ANNIE BROWN & BBC DOCUMENTARY

 

 

 




A COOK ABROAD: TONY SINGH’S INDIA. BBC Documentary Film, May 2015, English, 2hr 46 min.
 


Scottish chef Tony Singh has described the emotional experience of discovering how his ancestors were refugees when he travelled to Punjab to film BBC series,  A Cook Abroad.



Celebrity chef Tony Singh was moved to tears in Punjab when he found out how his family became refugees after the partition of Punjab and the subcontinent.

The Scottish cook traced the footsteps of his ancestors after they fled from Lahore to Delhi following the division of Punjab between newly created India and Pakistan in 1947.

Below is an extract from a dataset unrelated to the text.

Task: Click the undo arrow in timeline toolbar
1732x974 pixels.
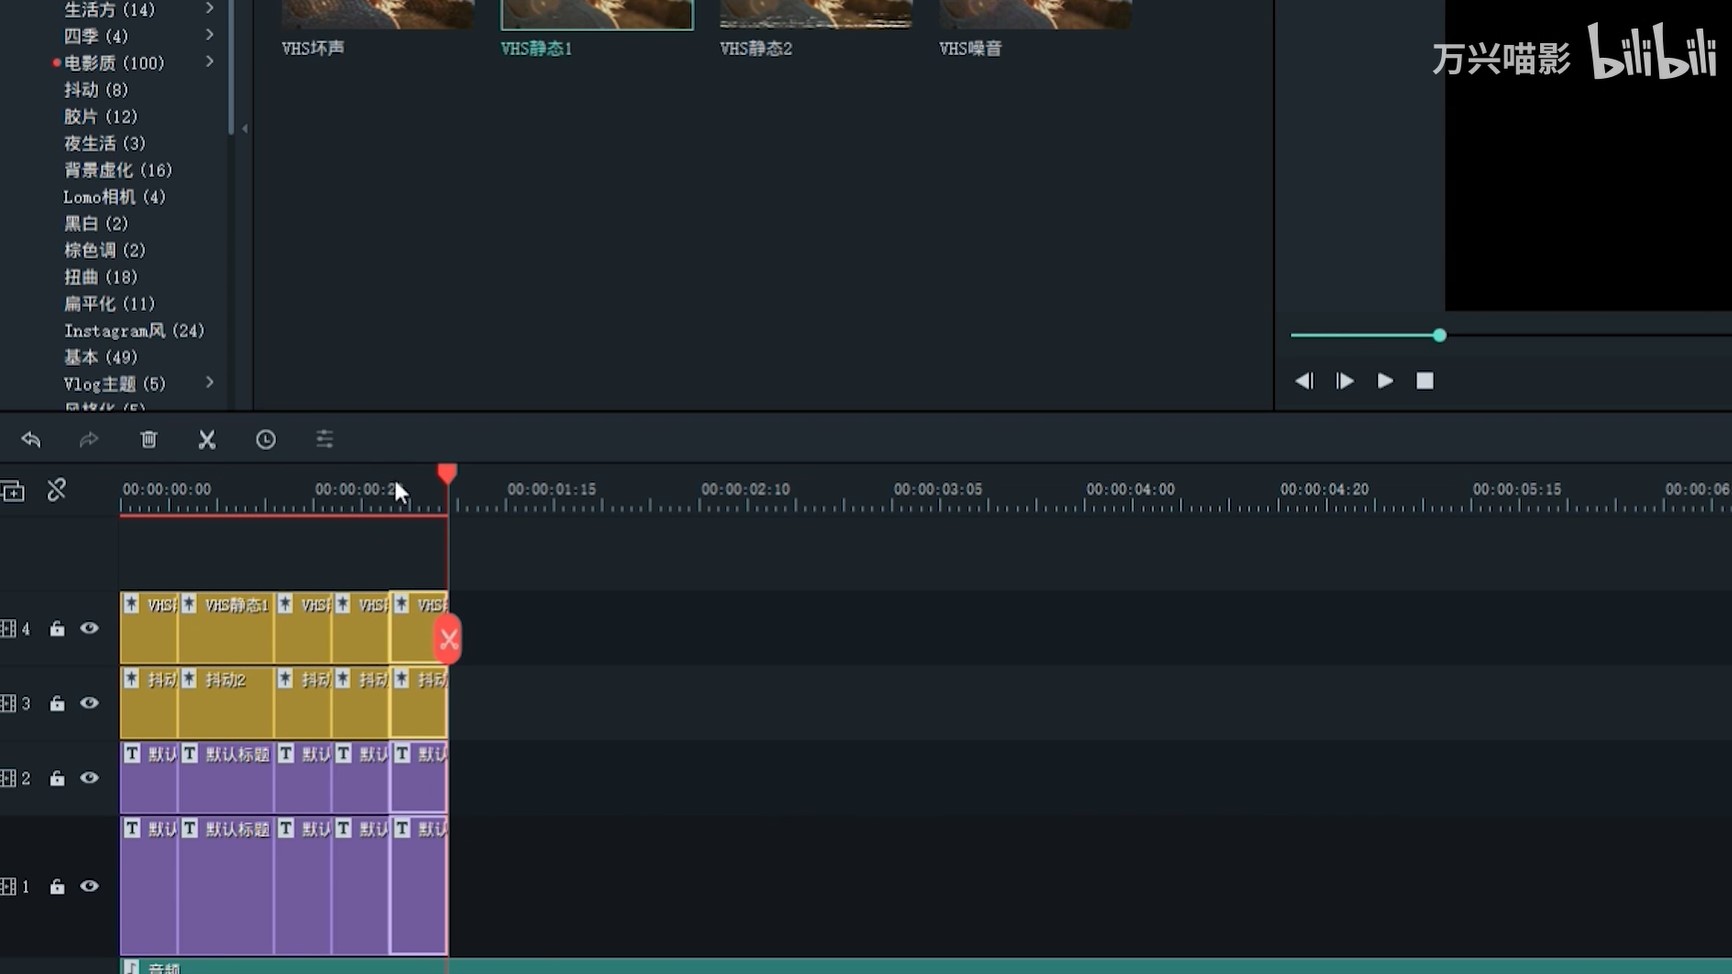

The trip was Tony’s first proper visit to Punjab after being born and raised in Leith, Edinburgh, Scotland.

He said: “I found I can have one foot in Punjab and one foot in Scotland. And I am proud that I can have two strong, independent heritages that I can call my own.”

Tony was in Punjab to film the new BBC series ‘A Cook Abroad‘.

As well as a culinary exploration, the trip became a personal and emotional one.

He was overwhelmed when he met his 89-year-old great uncle Ameer Singh.

His uncle told him it was God’s will that Tony was in Scotland and that it made no difference to the strength of their family bond.

Ameer Singh told him: “You are my blood. You came, we talked. We are one blood.”

Tony, 45, took the Grand Trunk Road to Delhi, the same journey made by his ancestors and millions of other Sikhs as they fled their homes.

When Britain finally gave up its colonial occupation of the subcontinent, partition followed in 1947, creating a mass cross-migration that uprooted 13million people from their homes.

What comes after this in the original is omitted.